> [PROMPT]
Beginning with the line in which "Given: Click the Cancel button" appears, transcribe each line word for word until the records end. Do not include pictures.

DATA TO PROCESS below:

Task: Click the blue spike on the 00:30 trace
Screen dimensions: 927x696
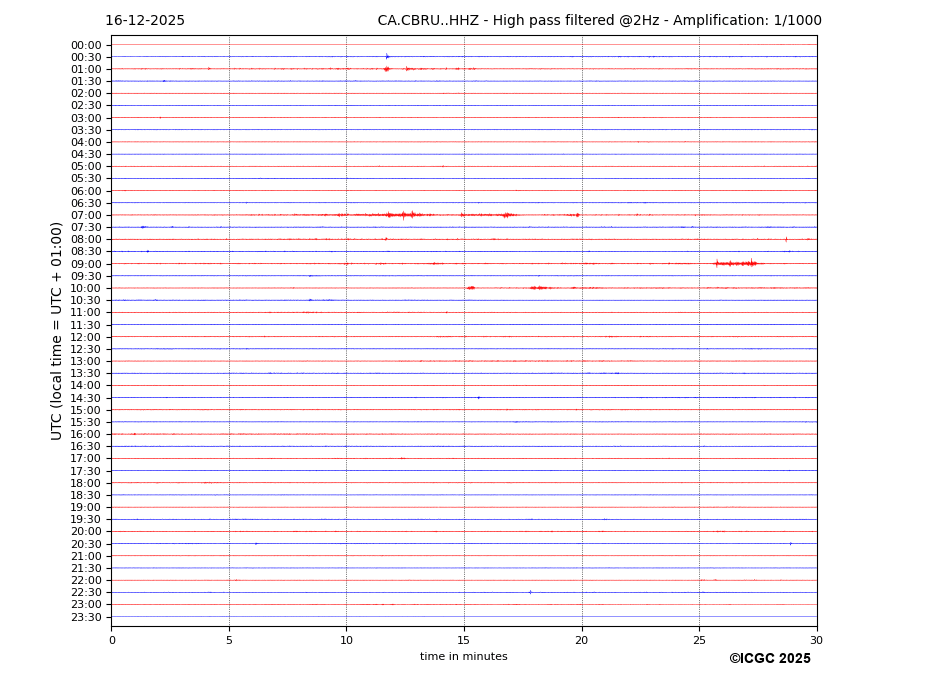Action: (x=387, y=56)
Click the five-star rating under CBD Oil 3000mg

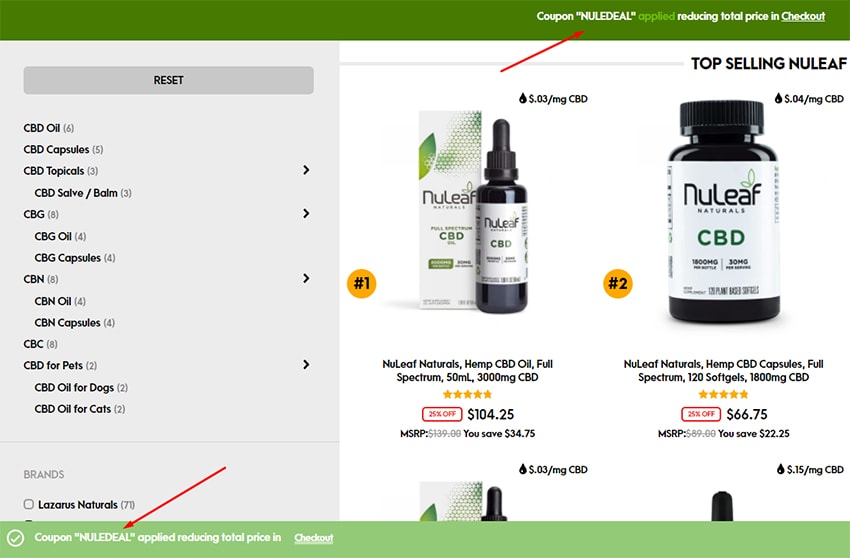(x=467, y=394)
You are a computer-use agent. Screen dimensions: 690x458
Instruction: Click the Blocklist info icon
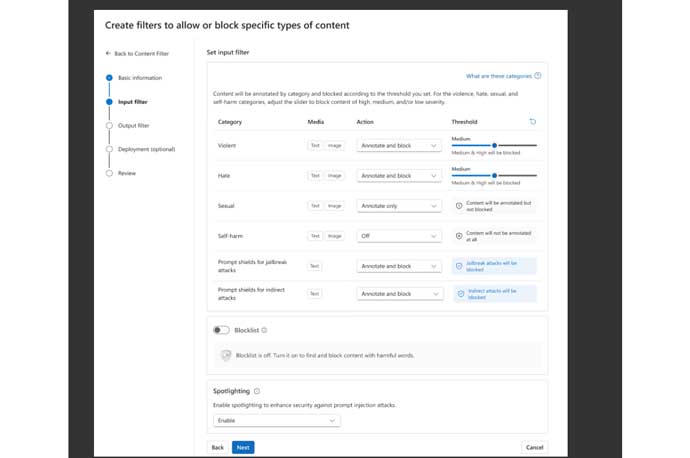(264, 330)
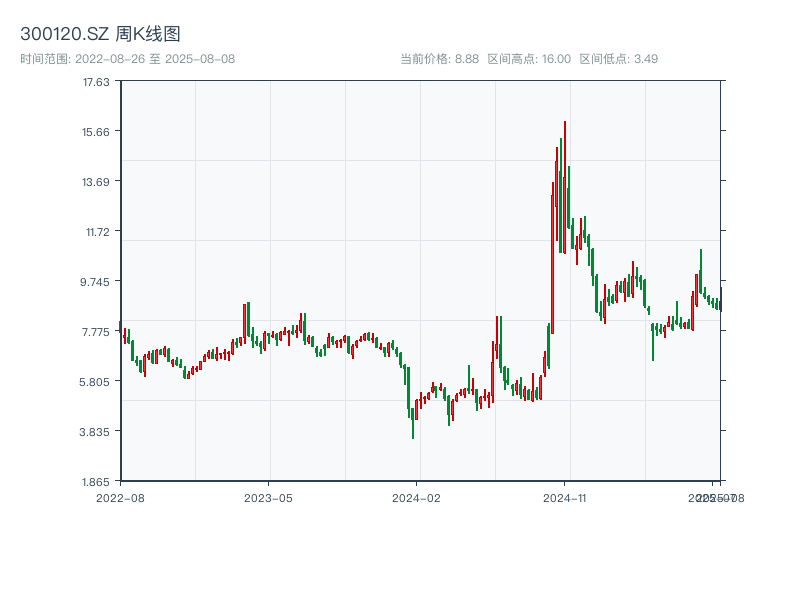The height and width of the screenshot is (600, 800).
Task: Click the 2024-11 date axis label
Action: point(564,497)
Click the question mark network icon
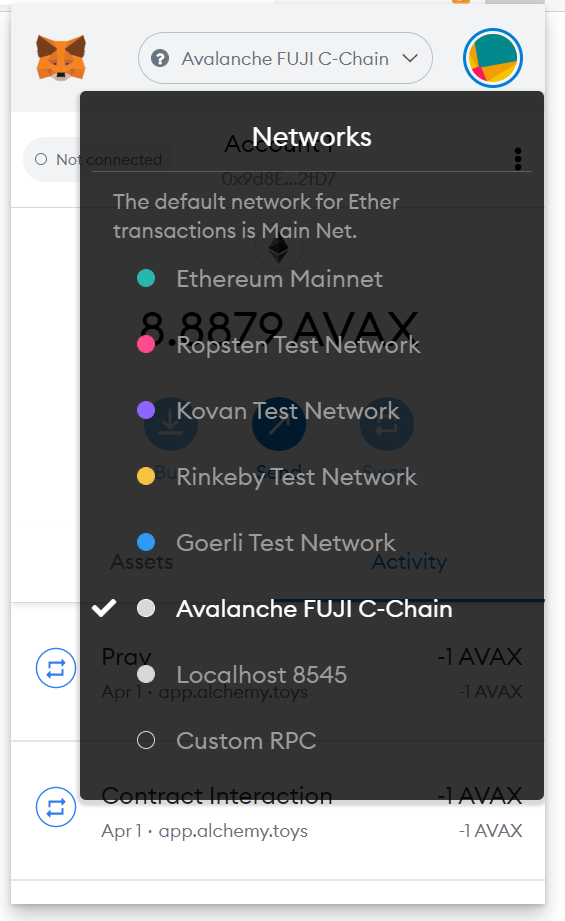This screenshot has height=921, width=565. (160, 58)
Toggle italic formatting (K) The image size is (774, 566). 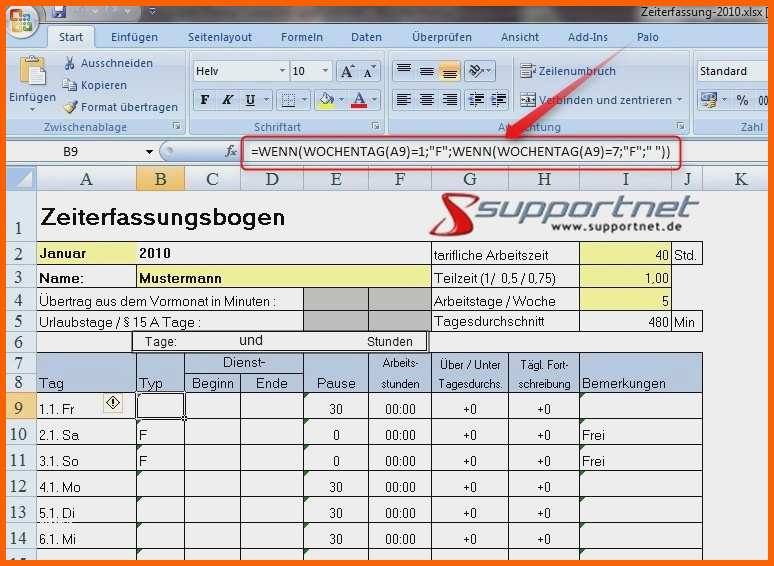[x=228, y=100]
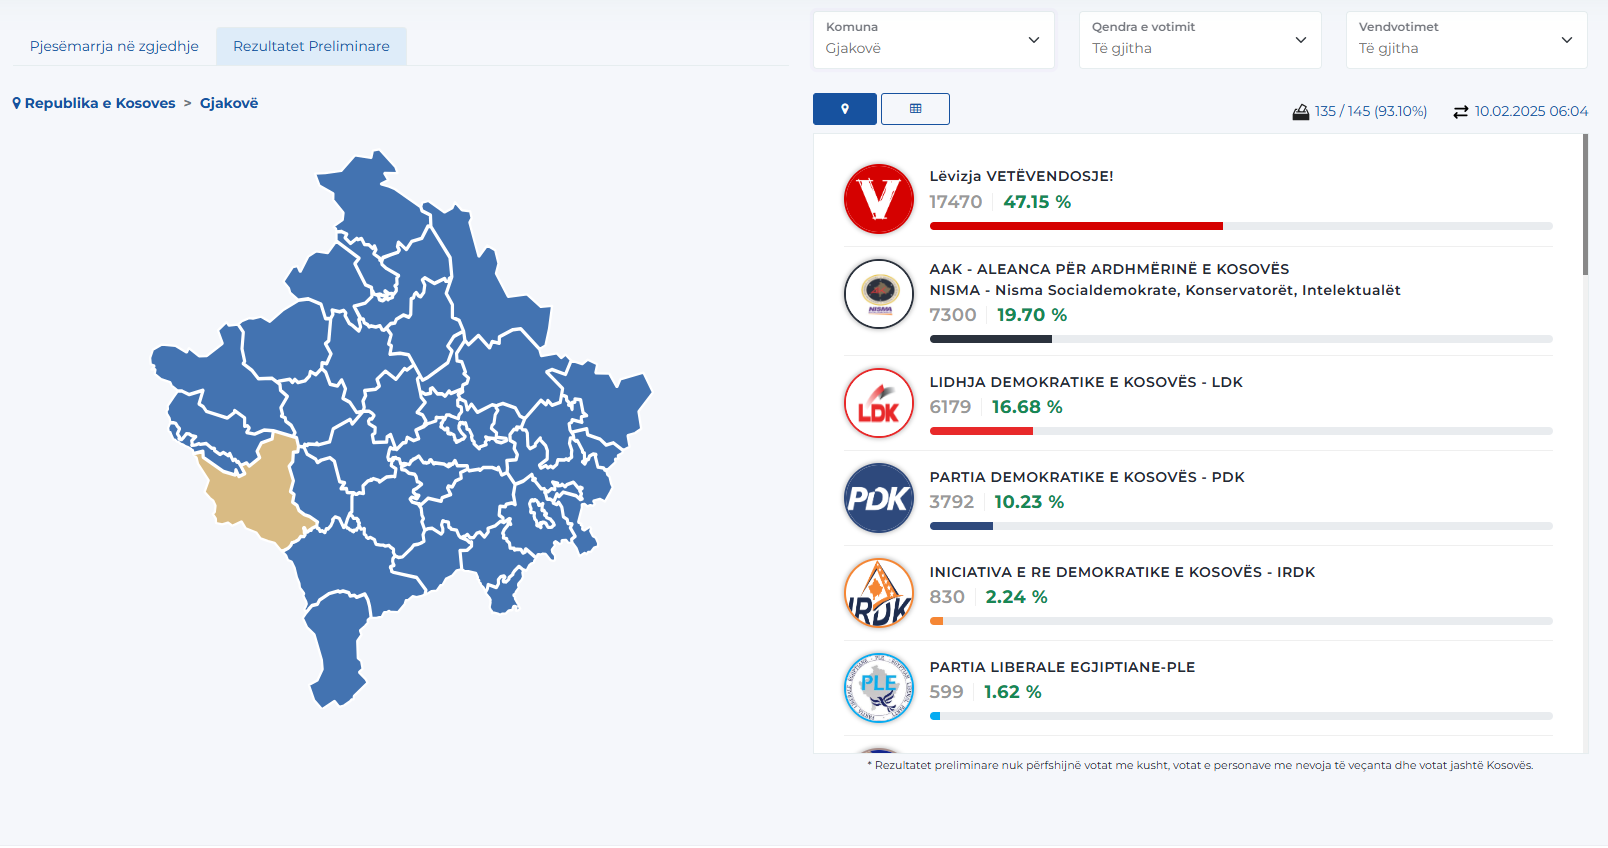Click the PDK party logo

[878, 498]
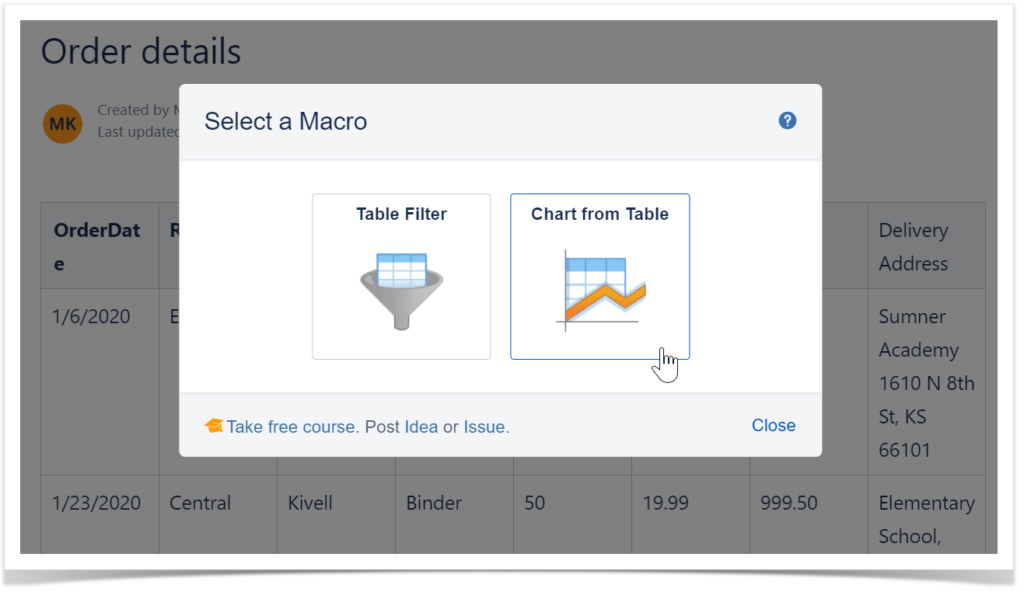Click the graduation cap icon beside free course
This screenshot has width=1024, height=592.
tap(213, 425)
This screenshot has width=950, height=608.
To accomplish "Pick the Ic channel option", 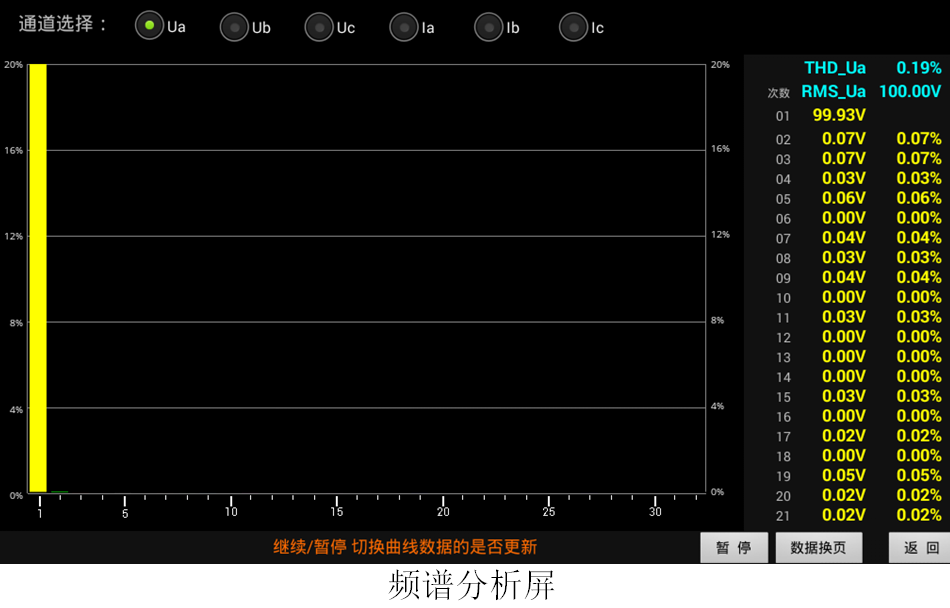I will pos(574,27).
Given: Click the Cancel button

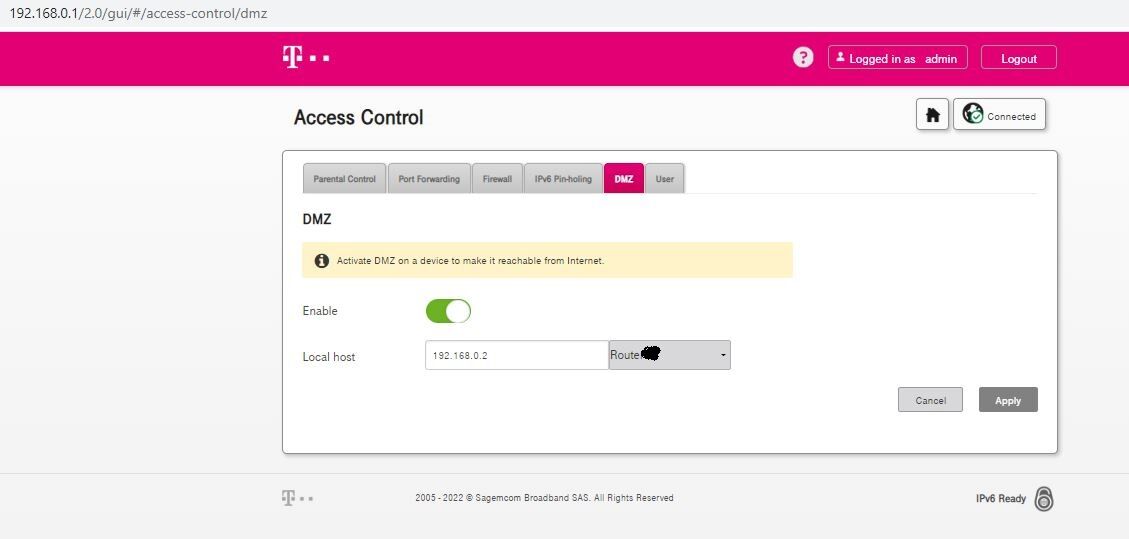Looking at the screenshot, I should point(930,400).
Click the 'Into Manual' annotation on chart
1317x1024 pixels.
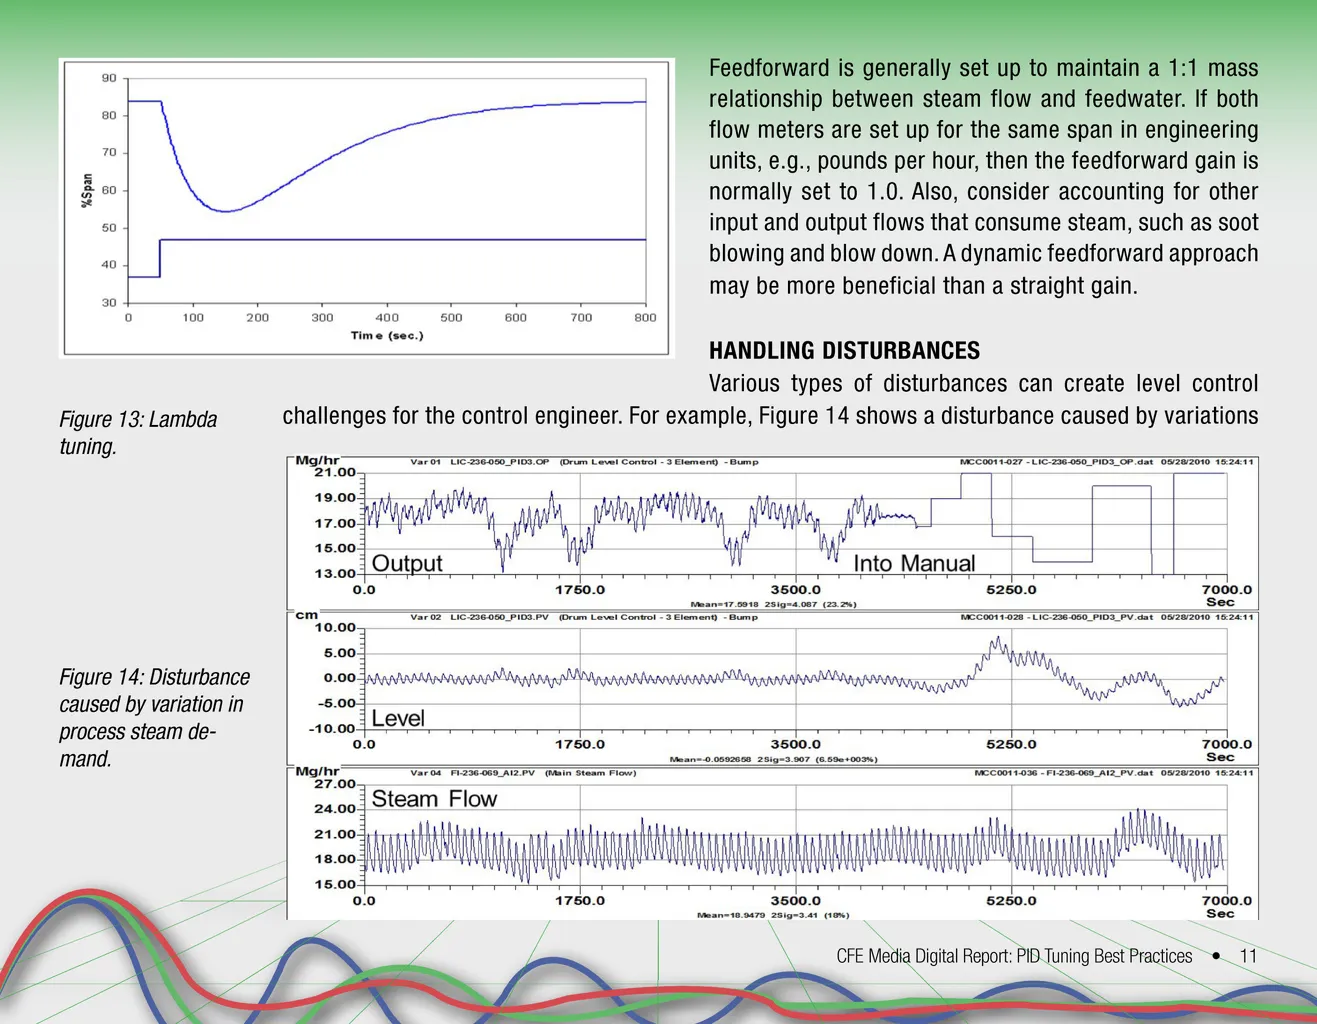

End of DATA TO PROCESS.

> [ANSWER TO THE PROBLEM]
Given: Click the Cancel button

Looking at the screenshot, I should point(930,400).
Click the 'Into Manual' annotation on chart
1317x1024 pixels.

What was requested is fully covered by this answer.